What Azure permissions are required to create SQL Managed Instance?

  • Article

Azure SQL Managed Instance is a fully managed SQL Server Instance hosted in Azure cloud that is placed in your Azure VNet. Users who are creating instances need to have some permissions. In this post you will see the minimal permissions required to create managed instance.

If you are owner of your Azure subscription, you can create Azure SQL Managed Instances and configure all required networks settings. However, if you want to delegate this actions to someone, and you don't want to give him full rights, you would need to assign some special permissions to this role.

The minimal set of permissions that some role must have in order to create new managed instances is:

  • Microsoft.Resources/deployments/*
  • Microsoft.Sql/managedInstances/write
  • Microsoft.Sql/servers/write -> this is temporary requirement and it will be removed very soon

This role can create new instances in the existing configured subnet (i.e. the subnet where is deployed at least one instance in the past).

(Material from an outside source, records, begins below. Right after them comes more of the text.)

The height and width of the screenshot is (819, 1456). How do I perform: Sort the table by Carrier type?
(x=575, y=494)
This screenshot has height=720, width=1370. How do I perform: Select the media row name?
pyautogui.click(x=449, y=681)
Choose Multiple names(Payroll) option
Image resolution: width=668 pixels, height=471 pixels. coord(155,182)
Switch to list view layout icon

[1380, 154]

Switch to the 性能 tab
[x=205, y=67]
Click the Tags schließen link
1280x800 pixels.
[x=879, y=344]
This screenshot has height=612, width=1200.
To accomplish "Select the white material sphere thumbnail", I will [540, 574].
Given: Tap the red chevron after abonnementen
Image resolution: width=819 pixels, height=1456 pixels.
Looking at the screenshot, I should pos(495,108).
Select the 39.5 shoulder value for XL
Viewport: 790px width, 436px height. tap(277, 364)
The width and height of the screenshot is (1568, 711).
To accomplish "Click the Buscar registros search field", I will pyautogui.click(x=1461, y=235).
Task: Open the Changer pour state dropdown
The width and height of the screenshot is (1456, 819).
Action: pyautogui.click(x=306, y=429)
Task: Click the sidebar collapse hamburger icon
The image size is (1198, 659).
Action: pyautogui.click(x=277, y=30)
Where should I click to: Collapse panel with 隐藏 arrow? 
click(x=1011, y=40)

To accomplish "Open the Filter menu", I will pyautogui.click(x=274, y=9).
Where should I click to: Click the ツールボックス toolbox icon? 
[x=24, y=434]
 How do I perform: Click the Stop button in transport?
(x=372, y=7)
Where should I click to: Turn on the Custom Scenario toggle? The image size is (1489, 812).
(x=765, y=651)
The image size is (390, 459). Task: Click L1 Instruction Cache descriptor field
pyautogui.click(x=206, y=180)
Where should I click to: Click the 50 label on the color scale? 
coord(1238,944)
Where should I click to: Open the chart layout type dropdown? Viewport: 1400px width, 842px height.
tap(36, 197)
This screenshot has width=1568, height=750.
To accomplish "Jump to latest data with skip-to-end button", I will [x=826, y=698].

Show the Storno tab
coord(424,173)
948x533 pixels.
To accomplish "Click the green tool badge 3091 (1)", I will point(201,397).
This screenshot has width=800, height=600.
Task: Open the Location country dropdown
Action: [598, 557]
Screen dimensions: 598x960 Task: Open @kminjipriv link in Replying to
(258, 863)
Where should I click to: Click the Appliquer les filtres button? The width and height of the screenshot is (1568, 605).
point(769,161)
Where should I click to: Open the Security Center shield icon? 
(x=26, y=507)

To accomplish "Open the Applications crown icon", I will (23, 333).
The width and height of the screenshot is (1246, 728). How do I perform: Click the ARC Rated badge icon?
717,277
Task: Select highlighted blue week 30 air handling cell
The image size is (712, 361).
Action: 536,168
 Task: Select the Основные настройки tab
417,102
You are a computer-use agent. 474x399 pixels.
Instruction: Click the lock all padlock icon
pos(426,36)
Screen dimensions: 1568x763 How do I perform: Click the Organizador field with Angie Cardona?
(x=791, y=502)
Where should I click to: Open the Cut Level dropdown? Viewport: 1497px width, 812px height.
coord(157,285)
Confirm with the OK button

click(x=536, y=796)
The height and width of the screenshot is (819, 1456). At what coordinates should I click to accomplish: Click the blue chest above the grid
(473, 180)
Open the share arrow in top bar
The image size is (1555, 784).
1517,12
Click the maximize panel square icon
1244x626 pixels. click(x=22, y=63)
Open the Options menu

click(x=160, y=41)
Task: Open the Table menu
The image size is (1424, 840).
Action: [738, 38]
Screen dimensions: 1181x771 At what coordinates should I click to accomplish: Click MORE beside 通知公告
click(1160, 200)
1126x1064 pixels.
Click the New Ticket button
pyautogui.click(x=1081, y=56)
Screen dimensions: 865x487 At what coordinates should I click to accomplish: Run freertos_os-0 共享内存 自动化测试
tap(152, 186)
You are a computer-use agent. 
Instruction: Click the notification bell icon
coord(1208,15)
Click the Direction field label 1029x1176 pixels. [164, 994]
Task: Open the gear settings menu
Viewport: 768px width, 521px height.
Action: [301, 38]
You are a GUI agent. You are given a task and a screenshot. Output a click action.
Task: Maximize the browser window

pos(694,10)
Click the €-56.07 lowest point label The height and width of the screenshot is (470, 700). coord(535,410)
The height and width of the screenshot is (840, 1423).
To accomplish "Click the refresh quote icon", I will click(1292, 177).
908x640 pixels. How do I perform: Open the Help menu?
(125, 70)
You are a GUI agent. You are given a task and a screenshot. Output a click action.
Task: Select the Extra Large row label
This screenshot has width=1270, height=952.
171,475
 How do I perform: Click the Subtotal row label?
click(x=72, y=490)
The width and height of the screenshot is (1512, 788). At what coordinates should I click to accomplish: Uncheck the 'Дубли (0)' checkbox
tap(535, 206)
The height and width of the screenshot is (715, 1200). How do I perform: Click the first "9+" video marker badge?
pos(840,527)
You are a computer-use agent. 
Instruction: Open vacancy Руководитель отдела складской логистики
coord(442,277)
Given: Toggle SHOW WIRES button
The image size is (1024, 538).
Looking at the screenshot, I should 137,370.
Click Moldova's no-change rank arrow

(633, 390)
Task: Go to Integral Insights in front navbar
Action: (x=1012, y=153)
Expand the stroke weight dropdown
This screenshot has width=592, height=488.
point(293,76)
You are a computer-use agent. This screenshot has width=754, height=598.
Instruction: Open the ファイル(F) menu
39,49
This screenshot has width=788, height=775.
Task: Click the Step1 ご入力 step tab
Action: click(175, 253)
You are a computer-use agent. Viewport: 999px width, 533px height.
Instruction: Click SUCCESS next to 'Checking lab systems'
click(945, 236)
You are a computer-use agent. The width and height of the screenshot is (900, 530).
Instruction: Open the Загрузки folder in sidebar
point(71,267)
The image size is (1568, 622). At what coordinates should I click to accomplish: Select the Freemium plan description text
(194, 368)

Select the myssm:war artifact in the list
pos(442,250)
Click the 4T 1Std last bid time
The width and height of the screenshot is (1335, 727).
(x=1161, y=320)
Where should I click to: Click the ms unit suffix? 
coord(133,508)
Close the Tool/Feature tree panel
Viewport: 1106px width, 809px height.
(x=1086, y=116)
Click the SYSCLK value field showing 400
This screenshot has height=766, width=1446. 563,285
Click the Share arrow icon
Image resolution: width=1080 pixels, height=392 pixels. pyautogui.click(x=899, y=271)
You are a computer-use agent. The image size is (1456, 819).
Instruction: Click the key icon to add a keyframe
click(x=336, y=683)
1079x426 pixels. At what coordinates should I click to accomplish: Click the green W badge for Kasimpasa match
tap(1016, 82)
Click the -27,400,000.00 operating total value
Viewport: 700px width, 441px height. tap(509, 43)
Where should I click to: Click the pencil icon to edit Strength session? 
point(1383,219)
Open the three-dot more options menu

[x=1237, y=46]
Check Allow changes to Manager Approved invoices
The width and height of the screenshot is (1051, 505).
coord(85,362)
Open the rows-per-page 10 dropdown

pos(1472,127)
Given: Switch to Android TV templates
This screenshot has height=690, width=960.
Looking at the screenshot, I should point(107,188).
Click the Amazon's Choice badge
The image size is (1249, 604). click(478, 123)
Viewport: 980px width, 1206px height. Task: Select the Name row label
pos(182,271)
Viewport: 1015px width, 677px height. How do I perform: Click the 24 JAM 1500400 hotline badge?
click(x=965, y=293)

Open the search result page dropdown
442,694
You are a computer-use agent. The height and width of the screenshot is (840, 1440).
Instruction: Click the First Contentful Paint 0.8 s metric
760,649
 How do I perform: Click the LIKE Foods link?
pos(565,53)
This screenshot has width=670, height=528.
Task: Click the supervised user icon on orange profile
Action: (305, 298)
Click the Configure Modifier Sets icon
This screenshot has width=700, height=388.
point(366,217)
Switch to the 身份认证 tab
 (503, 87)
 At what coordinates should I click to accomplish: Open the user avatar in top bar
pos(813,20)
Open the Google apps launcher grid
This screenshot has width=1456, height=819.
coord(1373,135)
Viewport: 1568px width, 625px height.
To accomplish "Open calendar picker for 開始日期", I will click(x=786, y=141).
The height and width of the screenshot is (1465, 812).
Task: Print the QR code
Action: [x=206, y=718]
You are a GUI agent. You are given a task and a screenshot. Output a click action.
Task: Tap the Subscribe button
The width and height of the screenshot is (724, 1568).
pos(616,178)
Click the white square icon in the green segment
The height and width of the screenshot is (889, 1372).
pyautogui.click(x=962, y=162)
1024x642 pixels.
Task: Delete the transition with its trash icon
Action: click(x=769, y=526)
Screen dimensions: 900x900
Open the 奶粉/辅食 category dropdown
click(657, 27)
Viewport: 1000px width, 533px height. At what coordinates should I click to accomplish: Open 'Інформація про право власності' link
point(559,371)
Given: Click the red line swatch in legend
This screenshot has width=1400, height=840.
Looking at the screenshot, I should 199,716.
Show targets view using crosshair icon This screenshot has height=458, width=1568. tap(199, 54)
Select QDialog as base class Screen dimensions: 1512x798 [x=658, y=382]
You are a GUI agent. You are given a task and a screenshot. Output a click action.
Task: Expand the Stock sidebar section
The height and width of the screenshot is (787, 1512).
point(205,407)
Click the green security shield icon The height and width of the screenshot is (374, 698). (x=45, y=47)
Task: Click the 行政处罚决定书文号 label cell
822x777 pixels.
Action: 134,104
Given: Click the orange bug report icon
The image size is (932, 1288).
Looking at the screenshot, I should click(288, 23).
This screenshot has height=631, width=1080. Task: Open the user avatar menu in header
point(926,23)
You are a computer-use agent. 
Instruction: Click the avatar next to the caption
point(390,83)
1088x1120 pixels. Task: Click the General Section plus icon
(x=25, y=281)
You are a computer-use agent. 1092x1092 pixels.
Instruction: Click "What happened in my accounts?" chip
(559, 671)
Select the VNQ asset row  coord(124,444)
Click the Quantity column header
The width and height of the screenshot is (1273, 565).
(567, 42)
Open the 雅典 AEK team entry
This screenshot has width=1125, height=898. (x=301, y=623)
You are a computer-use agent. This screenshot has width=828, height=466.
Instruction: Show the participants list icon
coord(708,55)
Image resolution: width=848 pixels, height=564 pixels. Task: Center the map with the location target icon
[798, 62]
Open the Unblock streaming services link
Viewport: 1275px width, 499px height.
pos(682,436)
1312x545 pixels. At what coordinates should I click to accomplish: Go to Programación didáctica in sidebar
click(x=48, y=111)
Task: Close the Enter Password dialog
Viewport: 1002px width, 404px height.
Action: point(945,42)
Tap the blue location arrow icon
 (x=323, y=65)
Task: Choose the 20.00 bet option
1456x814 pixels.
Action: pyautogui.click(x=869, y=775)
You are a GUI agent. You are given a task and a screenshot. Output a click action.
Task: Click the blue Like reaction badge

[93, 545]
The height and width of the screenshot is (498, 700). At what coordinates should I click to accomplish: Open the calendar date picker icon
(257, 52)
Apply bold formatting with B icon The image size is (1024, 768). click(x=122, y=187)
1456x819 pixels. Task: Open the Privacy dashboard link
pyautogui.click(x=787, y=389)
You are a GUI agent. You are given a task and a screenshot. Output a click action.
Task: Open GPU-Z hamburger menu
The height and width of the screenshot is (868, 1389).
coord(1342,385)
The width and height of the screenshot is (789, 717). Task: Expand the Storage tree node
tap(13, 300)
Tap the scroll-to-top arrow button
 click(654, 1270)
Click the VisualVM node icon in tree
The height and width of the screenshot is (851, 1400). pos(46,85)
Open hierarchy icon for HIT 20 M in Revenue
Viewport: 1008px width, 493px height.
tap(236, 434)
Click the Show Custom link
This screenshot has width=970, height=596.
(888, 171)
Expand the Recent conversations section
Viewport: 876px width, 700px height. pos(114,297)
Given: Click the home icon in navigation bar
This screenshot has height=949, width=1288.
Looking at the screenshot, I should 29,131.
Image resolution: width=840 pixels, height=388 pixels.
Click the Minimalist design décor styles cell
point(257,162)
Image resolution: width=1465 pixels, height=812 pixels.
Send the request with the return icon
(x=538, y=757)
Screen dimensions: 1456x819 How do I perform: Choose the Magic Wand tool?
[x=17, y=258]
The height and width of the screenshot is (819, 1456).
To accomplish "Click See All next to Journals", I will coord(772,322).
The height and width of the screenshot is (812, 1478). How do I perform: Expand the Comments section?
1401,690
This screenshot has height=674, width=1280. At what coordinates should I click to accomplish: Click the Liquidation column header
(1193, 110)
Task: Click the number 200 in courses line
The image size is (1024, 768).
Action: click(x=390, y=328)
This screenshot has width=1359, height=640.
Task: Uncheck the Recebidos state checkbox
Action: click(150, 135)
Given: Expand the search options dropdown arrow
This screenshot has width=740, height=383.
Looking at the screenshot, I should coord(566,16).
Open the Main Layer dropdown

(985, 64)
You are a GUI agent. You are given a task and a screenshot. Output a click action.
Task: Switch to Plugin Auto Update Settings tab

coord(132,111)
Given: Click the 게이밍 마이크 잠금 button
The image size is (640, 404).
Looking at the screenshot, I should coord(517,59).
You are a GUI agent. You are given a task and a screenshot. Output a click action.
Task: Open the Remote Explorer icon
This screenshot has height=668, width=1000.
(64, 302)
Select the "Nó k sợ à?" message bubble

However, this role cannot create instances in the new subnet because it don't have necessary permissions to configure the network. If you want to give permissions to configure managed instance in the empty subnet, you would need to add the following permissions to the role:

  • Microsoft.Network/networkSecurityGroups/write
  • Microsoft.Network/routeTables/write
  • Microsoft.Network/virtualNetworks/subnets/write
  • */join/action

These permissions enable role to create requires networks security group, route table and subnet with these objects.

You can add these permissions to the existing roles, or create new role using something like the following PowerShell script:

 Connect-AzureRmAccount
Select-AzureRmSubscription '......'
$role = Get-AzureRmRoleDefinition -Name Reader
$role.Name = "SQL Managed Instance Creator"
$role.Description = "Lets you create Azure SQL Managed Instance in the prepared network/subnet with virtual cluster."
$role.IsCustom = $true
$role.Actions.Add("Microsoft.Resources/deployments/*");
$role.Actions.Add("Microsoft.Sql/managedInstances/write");
# $role.Actions.Add("Microsoft.Sql/servers/write");# not needed anymore 
$role.Actions.Add("Microsoft.Network/networkSecurityGroups/write"); 
$role.Actions.Add("Microsoft.Network/routeTables/write"); 
$role.Actions.Add("Microsoft.Network/virtualNetworks/subnets/write"); 
$role.Actions.Add("*/join/action");
$role.AssignableScopes.Clear()
$role.AssignableScopes.Add("/subscriptions/xxxxxx-xxxx-xxxx-xxx-xxxxxxxxx")
New-AzureRmRoleDefinition $role

Since these permissions can change, always check the latest documentation to find the latest rules.

NOTE: If you are setting the permissions using Azure portal, you might have problems to set "*/join/action" instead of "/join/action".